◆ Work request 1 ◆
Translate this sentence from the Seattle minimum-wage article into Spanish: "That won’t happen until 2 p.m. this afternoon, when the City Council is expected to formally put a bow on the landmark effort."
◆ Work request 2 ◆
According to the Seattle minimum-wage article, why does there seem to be little fear of hiccups on the day of the vote? Answer in one to three sentences.

◆ Source extract ◆
+ + + + +
Look, nothing’s official yet when it comes to Seattle passing a $15-an-hour minimum-wage bill. That won’t happen until 2 p.m. this afternoon, when the City Council is expected to formally put a bow on the landmark effort.
In the meantime, let us all prepare for an epic socialist dance party.
No kidding. (OK, the socialist part is a joke, but only barely).
As 15 For Seattle - a “broad coalition” of “progressive groups” - announced via press release this morning, a real-live dance party will be held at the Seattle City Hall plaza around 3 p.m., shortly following the expected passage of the minimum wage bill. As one might expect from such a dance party, there will be “ice cream, cake, music and cheers.” Included revelers, according to the release, are expected to include Ed Murray, members of the City Council as well as “$15 NOW members, business leaders, low wage employees, IIAC members, and the public.”
Given the fact the effort passed unanimously out of committee last week, there doesn’t seem to be much fear of hiccups today. The dance party is on like Donkey Kong, by all indications.
+ + + + +
◆ Given entries ◆
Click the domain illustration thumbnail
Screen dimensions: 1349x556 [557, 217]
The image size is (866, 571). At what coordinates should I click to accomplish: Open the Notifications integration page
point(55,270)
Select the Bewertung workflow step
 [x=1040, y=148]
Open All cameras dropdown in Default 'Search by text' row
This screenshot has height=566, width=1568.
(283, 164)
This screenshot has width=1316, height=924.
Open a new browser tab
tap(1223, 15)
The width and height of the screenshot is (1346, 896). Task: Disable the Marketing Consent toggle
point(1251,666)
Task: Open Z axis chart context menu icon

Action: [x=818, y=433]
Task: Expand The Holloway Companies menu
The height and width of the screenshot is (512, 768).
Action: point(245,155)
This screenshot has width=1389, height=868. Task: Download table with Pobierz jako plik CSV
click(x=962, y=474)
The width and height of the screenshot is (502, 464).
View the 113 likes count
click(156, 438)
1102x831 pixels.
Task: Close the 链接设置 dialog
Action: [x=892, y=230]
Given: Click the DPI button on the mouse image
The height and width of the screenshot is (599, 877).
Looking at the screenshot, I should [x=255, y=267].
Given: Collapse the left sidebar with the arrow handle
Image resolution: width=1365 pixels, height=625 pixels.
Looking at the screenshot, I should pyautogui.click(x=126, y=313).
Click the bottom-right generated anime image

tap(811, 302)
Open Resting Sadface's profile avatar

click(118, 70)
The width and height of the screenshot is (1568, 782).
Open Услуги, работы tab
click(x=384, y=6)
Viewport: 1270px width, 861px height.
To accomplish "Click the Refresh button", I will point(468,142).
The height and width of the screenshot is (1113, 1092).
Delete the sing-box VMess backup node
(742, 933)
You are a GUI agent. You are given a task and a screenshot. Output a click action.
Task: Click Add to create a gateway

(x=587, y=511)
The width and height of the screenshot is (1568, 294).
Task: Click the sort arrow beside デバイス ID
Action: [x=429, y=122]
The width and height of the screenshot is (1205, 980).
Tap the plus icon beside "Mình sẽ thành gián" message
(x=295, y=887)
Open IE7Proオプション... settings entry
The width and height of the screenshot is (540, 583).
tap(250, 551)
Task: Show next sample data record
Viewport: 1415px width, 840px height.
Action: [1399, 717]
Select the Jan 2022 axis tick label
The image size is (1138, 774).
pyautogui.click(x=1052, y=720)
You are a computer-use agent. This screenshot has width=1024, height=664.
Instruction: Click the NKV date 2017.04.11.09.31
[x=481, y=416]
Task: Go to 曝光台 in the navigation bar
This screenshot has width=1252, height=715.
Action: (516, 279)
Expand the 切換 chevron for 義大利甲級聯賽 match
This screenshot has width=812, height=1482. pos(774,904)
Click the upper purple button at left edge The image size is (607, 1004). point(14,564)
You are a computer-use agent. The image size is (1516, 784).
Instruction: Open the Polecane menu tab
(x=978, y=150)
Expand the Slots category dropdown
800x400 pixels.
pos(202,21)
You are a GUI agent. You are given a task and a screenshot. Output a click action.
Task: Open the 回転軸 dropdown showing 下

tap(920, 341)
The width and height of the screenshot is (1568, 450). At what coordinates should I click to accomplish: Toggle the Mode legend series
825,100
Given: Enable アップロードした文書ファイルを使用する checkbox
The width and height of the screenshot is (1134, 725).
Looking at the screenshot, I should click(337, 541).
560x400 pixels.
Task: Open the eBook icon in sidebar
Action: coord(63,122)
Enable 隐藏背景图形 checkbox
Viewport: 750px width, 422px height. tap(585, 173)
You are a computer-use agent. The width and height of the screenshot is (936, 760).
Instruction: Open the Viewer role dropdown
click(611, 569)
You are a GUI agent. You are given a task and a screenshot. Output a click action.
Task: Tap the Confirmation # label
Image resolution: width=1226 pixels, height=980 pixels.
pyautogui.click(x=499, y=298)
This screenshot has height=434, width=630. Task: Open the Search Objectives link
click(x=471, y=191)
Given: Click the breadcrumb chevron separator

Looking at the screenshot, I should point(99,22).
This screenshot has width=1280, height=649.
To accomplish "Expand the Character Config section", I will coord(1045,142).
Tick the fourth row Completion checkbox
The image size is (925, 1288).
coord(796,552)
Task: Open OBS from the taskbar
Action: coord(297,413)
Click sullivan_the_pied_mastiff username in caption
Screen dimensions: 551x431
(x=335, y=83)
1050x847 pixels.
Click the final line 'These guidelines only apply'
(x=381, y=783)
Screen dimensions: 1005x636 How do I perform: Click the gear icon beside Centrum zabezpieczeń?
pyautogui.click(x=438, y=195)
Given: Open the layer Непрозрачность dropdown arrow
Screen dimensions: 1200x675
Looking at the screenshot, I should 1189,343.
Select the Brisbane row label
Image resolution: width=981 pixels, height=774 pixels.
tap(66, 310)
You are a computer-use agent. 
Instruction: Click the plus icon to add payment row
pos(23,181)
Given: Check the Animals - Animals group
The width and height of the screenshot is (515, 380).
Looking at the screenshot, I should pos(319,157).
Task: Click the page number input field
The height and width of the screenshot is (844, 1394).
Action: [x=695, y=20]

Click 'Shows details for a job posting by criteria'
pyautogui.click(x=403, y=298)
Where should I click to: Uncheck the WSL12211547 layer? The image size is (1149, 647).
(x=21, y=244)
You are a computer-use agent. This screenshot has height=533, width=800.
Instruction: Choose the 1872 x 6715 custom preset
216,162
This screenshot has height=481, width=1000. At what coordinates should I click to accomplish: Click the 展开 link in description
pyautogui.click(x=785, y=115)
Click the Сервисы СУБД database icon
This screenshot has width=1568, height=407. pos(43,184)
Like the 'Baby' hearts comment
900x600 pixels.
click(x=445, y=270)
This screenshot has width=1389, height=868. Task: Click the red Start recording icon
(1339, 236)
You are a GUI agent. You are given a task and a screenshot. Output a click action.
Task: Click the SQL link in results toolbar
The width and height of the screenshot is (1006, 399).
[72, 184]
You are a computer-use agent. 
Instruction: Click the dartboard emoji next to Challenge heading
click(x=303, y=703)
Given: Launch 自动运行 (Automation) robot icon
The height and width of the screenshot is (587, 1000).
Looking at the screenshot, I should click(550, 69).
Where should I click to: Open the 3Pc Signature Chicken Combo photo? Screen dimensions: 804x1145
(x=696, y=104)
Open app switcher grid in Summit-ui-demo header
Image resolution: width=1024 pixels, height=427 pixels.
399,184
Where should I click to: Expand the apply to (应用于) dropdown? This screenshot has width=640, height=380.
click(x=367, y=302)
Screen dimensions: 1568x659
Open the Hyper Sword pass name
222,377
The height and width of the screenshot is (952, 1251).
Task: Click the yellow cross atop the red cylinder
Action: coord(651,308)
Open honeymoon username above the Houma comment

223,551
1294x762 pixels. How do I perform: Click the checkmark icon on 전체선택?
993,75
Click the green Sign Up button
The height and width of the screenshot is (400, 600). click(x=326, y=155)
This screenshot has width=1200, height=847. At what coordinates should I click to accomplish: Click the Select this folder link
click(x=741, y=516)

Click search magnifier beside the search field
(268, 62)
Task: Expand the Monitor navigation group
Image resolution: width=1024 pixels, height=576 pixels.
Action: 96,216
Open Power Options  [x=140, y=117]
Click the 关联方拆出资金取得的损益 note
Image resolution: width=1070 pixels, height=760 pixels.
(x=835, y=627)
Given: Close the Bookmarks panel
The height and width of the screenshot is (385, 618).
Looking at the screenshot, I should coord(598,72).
+ + + + +
◆ Your solution 1 ◆
Eso no ocurrirá hasta las 2 p. m. de esta tarde, cuando se espera que el Concejo Municipal dé formalmente el toque final a este esfuerzo histórico.

◆ Your solution 2 ◆
The effort passed unanimously out of committee the previous week. That result suggests the bill is expected to pass smoothly.